### YOUR OBJECTIVE
Using only the entries below, output the lines starting at the one containing "This screenshot has height=482, width=965." and ending at the one containing "This screenshot has width=1231, height=771.", exactly and inclusive of both, omitting the pictures.

*** Opening SUPPLIED DATA ***

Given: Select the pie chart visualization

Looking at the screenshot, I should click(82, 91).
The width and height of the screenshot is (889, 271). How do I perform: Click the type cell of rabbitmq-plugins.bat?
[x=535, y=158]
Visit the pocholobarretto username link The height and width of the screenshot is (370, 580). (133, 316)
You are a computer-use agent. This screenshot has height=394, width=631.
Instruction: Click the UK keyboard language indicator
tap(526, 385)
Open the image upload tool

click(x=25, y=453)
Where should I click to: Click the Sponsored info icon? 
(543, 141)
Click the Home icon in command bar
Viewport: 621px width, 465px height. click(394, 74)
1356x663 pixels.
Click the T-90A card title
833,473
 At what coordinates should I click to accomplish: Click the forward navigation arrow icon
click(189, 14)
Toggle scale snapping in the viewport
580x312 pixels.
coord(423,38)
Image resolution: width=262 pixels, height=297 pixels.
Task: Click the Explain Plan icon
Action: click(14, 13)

*** Closing SUPPLIED DATA ***
*** Opening SUPPLIED DATA ***

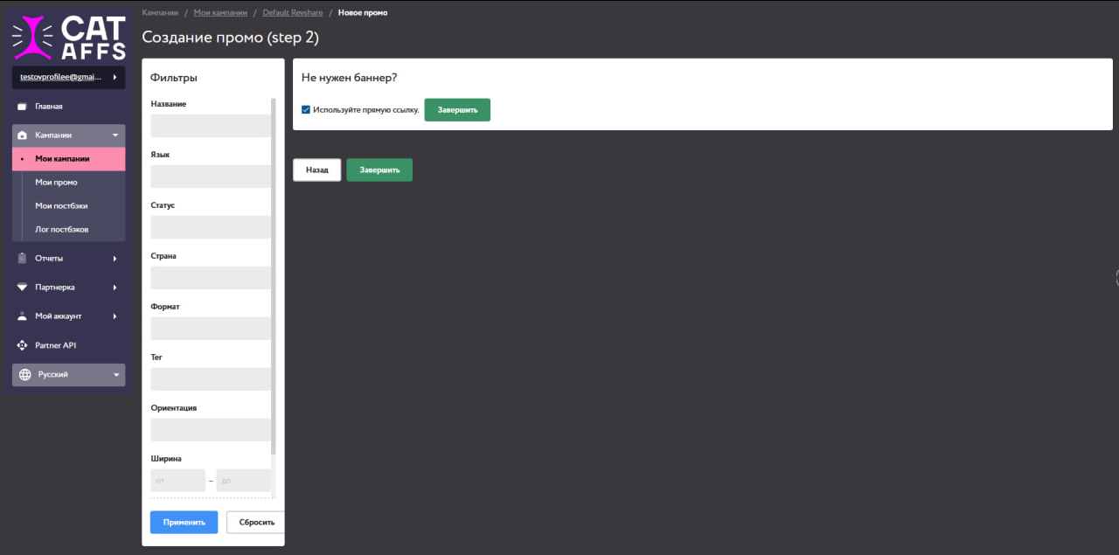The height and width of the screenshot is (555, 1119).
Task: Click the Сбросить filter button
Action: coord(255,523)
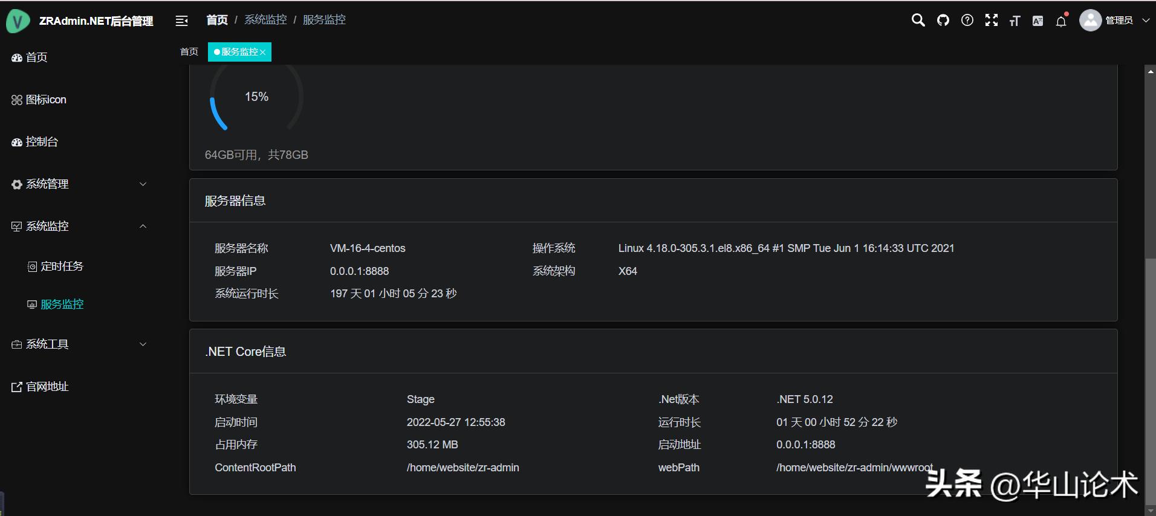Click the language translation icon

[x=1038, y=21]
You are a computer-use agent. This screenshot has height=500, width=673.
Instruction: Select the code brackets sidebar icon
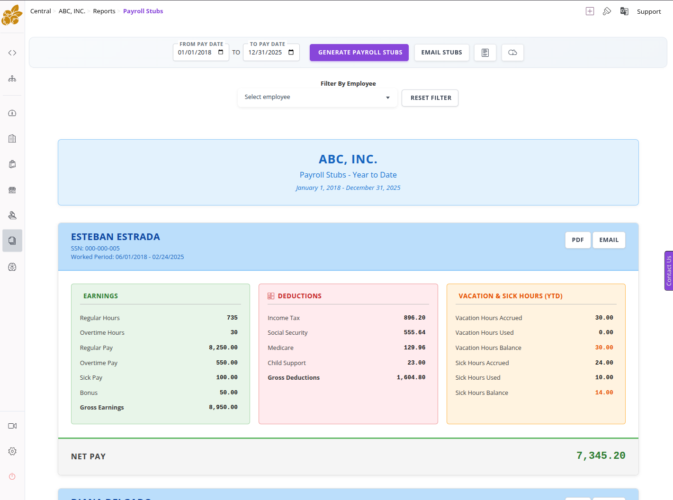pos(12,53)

*** Closing SUPPLIED DATA ***
*** Opening SUPPLIED DATA ***

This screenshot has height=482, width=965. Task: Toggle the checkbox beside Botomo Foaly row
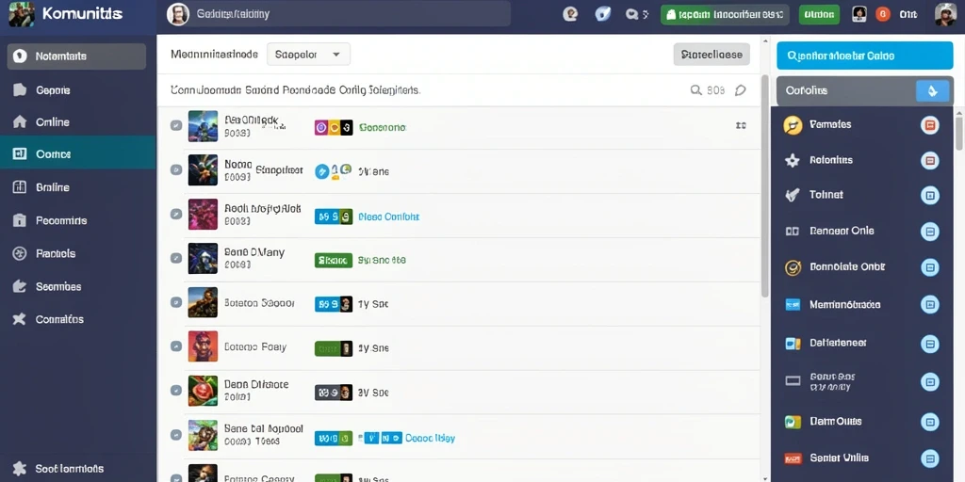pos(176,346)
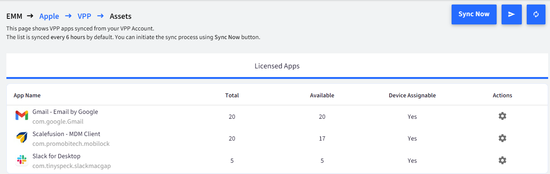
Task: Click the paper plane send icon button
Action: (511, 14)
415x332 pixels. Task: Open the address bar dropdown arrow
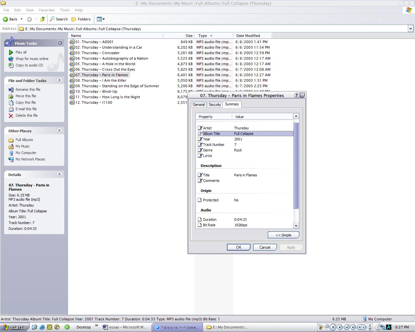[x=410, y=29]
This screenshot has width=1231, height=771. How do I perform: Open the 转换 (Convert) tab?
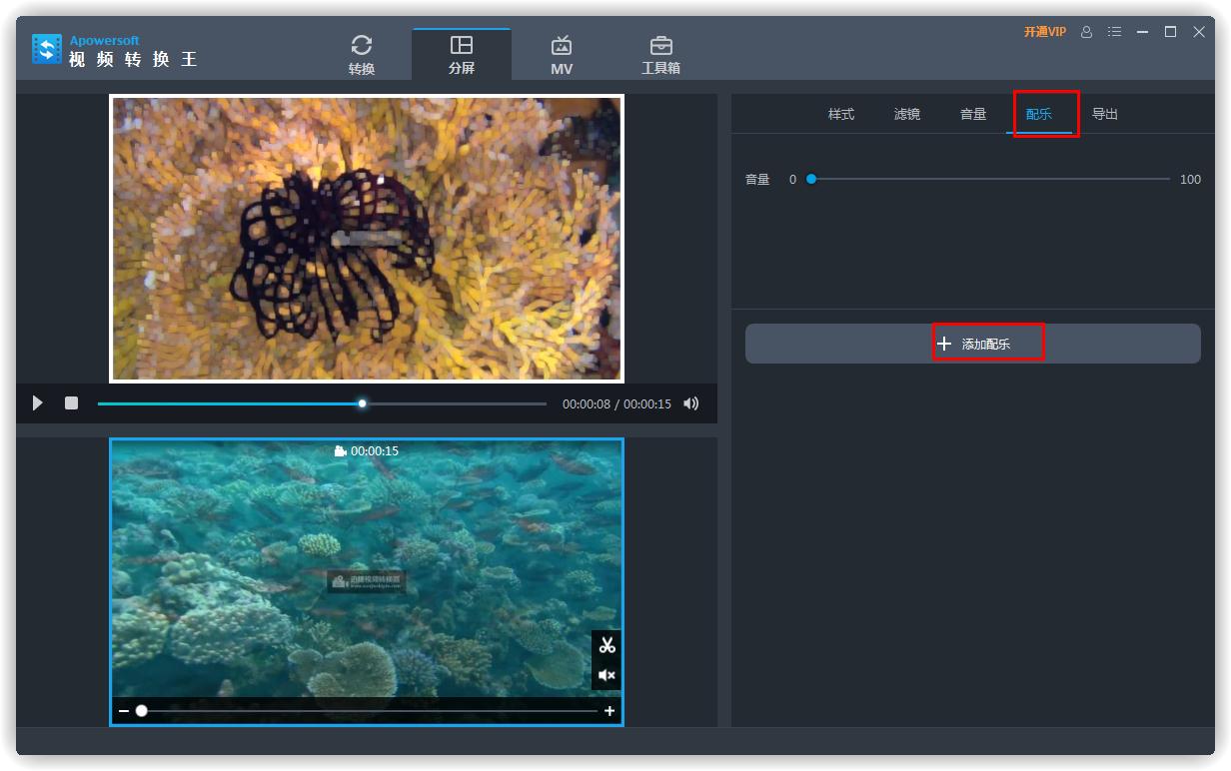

*** Closing SUPPLIED DATA ***

### EXERCISE RESPONSE
This screenshot has height=482, width=965. Task: Toggle the checkbox beside Botomo Foaly row
pos(176,346)
Task: Click the paper plane send icon button
Action: (511, 14)
415x332 pixels. Task: Open the address bar dropdown arrow
[x=410, y=29]
This screenshot has width=1231, height=771. How do I perform: Open the 转换 (Convert) tab?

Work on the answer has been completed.